Introduction
Risk prediction is a typical supervised statistical learning problem since its goal is to predict the value of an outcome based on a number of input measurements. For instance, the Global Registry of Acute Coronary Events (GRACE) score is a well-known model used to predict the probability of dying after an acute coronary syndrome1. For this score, multiple validation studies have reported c-statistic values between 0.73 and 0.88 for short-term outcomes2-5. Like most risk scores, the GRACE model was developed using a logistic regression approach that can only model linear functions. This methodological limitation prevents finding potential non-linear relationships among variables, which could eventually improve score performance. Conversely, artificial neural networks (NN) are statistical learning methods that have been recognized as useful tools for non-linear statistical modeling. The central idea of a NN algorithm is to extract linear input combinations as derived features and then model the target as a non-linear function of these features. In short, while a multiple logistic regression analysis forces all the variables to adapt themselves to a single equation (logistic), a NN algorithm learns to fit itself to the different non-linear equations that best correlate the predictor variables. NN comprises a group of algorithms used for machine learning that model data using graphs of artificial neurons, usually functioning in a non-deterministic highly parallel manner. Based on how they work, NN have been also defined as MIMD machines (Multiple Instructions, Multiple Data) rather than mathematical/statistical methods.
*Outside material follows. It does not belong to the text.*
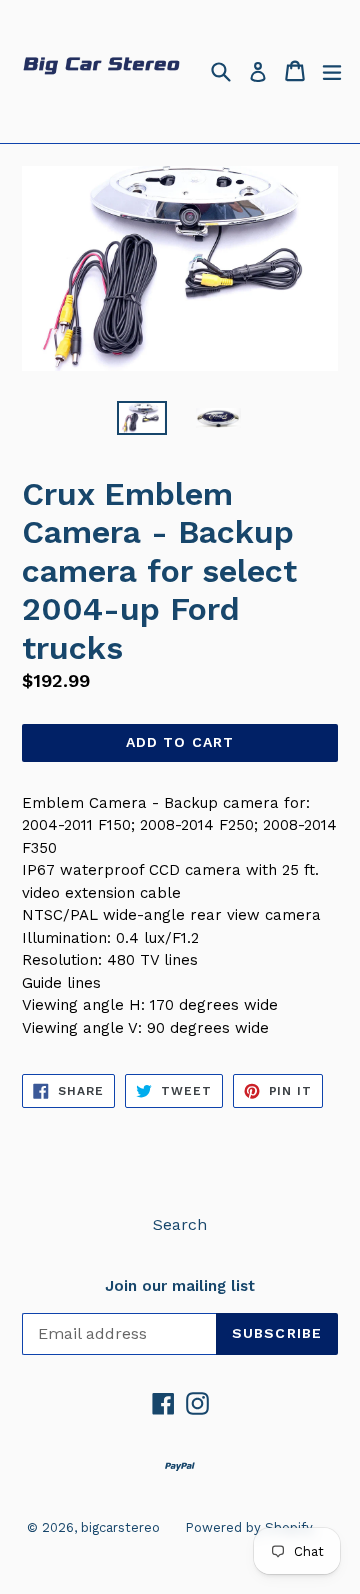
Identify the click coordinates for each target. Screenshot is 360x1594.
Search (180, 1224)
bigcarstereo (120, 1527)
Initial selection of candidate input variables in a NN algorithm has been traditionally based on two methods: an unguided process where all variables of the database are massively included without previous choice criteria and a guided method where some type of prior individualization is used to select NN input variables. For instance, early research comparing NN algorithms with logistic regression to predict in-hospital mortality after coronary angioplasty found that guiding initial NN variable selection with the classical univariate analysis improved the algorithm predictive accuracy with respect to the unguided initial selection method6. Somehow, subsequent investigations have also supported this observation about the advantages of the guided training method7.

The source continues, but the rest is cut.